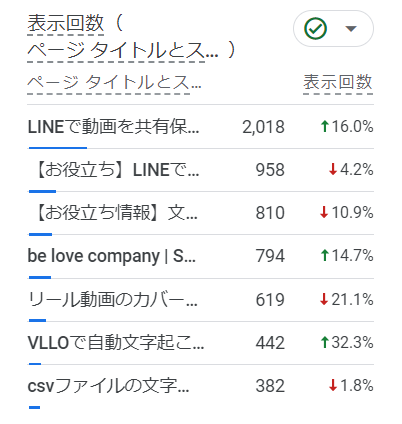The image size is (402, 424).
Task: Click the red down arrow at 21.1%
Action: (x=324, y=300)
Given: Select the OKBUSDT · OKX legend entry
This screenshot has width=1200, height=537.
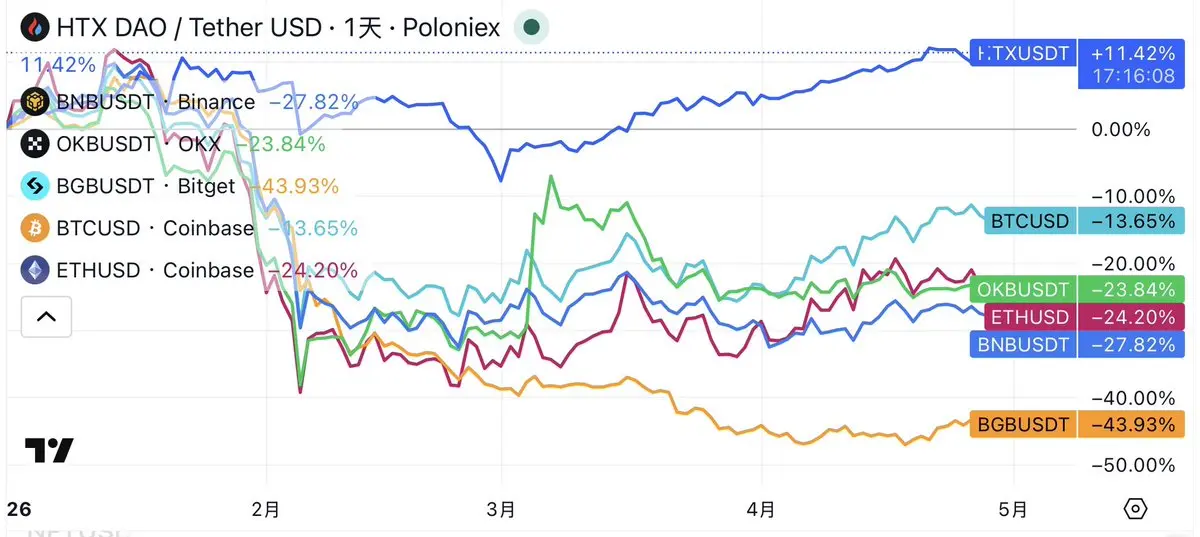Looking at the screenshot, I should coord(139,143).
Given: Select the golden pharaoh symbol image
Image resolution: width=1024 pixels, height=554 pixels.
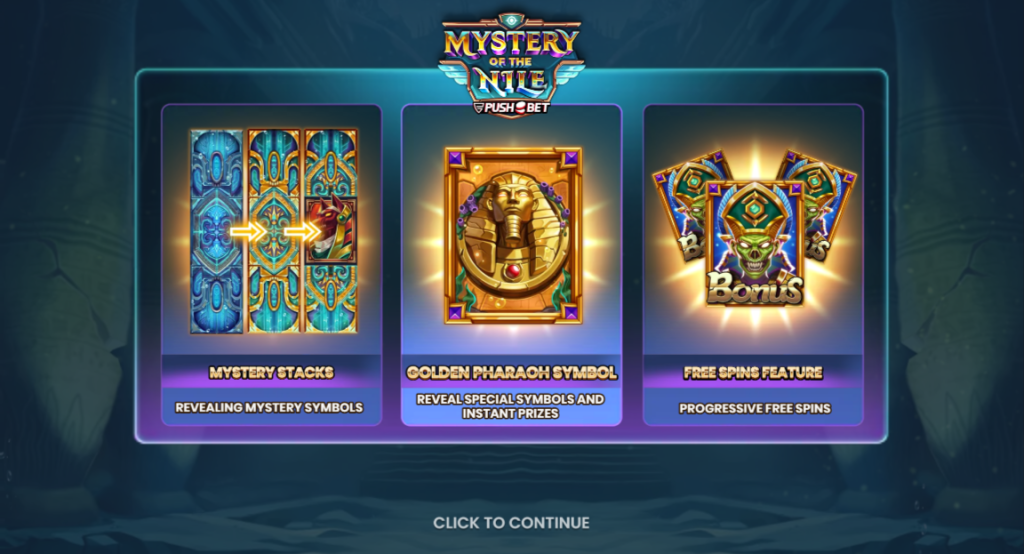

-----

YOUR TASK
Give an exact copy of the line containing "Given: Select the golden pharaoh symbol image" and every line after it through the end of the entries. Pictures are to be dropped.

ANSWER TO THIS TASK
Given: Select the golden pharaoh symbol image
Image resolution: width=1024 pixels, height=554 pixels.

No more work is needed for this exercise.